> MATERIAL SHOWN
BEGIN

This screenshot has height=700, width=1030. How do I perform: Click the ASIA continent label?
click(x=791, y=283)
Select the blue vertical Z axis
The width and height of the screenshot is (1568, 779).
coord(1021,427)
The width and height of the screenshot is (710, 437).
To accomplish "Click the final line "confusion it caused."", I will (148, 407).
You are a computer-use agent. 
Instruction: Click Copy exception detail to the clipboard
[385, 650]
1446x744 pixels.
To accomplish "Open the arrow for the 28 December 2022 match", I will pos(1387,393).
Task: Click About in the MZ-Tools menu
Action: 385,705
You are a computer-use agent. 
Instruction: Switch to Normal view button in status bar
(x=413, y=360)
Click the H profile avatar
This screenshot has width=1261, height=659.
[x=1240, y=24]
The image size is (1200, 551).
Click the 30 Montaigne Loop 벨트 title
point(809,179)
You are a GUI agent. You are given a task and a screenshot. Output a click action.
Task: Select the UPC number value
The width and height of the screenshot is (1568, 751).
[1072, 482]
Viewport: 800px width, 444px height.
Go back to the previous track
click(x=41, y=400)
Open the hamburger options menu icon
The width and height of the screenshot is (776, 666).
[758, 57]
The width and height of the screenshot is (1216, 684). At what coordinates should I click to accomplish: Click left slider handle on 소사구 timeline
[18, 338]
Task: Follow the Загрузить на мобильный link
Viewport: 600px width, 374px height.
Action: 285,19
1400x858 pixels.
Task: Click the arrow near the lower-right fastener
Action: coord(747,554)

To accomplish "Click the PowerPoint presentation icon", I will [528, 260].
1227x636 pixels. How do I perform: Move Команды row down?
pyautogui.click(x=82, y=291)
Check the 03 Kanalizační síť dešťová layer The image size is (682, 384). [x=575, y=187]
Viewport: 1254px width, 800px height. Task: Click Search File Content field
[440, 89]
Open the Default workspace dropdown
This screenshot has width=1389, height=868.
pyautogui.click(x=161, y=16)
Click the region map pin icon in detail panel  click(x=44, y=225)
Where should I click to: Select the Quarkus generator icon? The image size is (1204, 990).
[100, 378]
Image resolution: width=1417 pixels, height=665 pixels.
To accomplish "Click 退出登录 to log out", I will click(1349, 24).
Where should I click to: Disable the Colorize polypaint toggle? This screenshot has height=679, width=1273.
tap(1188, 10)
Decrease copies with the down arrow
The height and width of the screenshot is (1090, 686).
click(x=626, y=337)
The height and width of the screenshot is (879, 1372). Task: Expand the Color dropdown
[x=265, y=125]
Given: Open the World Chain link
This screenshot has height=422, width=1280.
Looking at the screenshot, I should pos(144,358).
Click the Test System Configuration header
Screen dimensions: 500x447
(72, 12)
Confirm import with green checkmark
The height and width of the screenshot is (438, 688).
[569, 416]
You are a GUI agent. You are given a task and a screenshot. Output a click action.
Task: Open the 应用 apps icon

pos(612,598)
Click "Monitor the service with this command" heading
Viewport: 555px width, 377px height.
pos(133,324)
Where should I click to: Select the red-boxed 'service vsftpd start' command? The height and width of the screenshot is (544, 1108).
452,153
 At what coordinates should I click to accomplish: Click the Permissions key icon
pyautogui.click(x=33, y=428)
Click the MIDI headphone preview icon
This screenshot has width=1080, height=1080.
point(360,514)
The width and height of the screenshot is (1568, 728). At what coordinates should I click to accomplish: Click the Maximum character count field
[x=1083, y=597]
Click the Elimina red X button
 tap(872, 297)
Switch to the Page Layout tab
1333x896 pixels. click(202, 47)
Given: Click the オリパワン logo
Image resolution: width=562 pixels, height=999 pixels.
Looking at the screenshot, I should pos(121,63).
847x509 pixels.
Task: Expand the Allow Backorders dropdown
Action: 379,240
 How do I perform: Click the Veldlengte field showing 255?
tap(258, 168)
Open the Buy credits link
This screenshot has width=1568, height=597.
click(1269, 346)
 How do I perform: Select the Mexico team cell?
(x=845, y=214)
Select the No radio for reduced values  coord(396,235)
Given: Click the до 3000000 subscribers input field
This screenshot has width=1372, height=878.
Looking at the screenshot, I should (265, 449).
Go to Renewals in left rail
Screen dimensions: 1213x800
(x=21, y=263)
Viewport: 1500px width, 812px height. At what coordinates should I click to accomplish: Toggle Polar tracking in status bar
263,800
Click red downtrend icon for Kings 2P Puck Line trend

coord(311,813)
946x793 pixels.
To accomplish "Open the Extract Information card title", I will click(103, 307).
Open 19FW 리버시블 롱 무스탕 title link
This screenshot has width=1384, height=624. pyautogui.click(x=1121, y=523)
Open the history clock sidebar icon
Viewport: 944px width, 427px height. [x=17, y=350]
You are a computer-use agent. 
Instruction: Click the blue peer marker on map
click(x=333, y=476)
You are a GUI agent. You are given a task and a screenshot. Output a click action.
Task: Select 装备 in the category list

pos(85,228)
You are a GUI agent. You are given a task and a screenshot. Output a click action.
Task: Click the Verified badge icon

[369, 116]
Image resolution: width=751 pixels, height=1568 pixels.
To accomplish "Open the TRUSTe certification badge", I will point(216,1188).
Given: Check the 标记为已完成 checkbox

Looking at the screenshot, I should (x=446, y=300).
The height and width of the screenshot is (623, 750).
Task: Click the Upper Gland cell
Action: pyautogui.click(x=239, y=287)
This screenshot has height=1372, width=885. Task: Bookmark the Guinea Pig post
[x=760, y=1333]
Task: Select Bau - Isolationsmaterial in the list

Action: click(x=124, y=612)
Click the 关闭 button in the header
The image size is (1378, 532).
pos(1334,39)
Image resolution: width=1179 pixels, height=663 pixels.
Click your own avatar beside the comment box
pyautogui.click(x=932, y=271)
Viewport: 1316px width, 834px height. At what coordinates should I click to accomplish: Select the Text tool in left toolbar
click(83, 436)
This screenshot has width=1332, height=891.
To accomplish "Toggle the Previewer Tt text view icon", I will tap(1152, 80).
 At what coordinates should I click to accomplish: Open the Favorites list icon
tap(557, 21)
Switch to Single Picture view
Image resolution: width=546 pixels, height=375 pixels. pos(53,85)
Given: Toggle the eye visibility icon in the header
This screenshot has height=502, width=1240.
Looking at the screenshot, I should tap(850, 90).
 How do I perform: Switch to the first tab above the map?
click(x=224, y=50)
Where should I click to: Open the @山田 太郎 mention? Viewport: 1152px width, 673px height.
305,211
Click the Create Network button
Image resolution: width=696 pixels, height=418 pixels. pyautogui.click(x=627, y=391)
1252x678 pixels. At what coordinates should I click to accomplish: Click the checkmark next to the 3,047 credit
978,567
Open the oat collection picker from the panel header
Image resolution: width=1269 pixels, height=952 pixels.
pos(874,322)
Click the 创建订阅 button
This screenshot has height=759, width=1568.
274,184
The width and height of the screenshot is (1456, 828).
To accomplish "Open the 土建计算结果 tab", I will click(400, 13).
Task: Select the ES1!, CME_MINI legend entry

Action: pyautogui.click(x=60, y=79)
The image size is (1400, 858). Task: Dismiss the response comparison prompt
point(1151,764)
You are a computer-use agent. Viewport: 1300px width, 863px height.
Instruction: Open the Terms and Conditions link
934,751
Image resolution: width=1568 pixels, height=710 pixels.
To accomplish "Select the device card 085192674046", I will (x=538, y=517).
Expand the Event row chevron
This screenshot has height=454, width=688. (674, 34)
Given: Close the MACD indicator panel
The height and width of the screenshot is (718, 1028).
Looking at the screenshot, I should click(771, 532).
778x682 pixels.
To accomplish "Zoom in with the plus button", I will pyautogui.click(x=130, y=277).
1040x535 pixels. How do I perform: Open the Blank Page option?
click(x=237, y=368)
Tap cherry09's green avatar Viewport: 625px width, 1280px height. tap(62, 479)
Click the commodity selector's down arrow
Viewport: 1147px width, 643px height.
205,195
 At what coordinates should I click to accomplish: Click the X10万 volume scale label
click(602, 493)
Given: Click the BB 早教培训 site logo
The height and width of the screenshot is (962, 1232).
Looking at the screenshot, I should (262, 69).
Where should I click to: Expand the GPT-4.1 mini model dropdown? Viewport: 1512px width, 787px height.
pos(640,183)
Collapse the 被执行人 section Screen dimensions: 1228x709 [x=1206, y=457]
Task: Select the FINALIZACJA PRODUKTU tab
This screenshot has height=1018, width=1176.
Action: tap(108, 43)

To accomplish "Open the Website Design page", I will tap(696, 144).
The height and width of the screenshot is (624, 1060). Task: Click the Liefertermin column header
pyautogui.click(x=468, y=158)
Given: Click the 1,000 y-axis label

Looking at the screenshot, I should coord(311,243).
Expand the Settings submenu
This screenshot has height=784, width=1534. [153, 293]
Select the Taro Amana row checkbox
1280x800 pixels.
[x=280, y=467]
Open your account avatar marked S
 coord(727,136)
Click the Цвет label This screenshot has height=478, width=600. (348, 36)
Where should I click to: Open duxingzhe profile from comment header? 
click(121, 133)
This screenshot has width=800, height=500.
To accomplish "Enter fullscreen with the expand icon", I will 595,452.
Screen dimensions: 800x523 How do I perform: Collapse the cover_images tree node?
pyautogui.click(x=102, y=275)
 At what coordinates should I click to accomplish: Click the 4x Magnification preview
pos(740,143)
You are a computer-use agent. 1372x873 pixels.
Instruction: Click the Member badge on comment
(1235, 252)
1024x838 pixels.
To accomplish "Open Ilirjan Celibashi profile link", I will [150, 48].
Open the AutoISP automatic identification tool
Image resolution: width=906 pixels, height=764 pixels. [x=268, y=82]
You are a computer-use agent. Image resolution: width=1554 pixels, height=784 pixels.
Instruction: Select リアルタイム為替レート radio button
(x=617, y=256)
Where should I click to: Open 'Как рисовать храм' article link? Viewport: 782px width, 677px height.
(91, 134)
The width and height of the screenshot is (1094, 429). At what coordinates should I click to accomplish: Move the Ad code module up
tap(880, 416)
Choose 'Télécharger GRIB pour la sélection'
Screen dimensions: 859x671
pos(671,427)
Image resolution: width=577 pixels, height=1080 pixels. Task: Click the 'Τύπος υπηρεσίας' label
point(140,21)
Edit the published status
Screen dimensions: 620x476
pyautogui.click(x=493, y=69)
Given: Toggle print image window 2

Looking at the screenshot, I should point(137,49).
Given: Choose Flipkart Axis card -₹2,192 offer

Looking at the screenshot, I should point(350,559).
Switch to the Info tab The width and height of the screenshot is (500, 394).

END

> TASK TO COMPLETE
Set down, exactly as they stand above, the lines starting with the line with "Image resolution: width=1568" and going on through the line with "778x682 pixels.", and no others.

> TASK RESPONSE
Image resolution: width=1568 pixels, height=710 pixels.
To accomplish "Select the device card 085192674046", I will (x=538, y=517).
Expand the Event row chevron
This screenshot has height=454, width=688. (674, 34)
Given: Close the MACD indicator panel
The height and width of the screenshot is (718, 1028).
Looking at the screenshot, I should click(771, 532).
778x682 pixels.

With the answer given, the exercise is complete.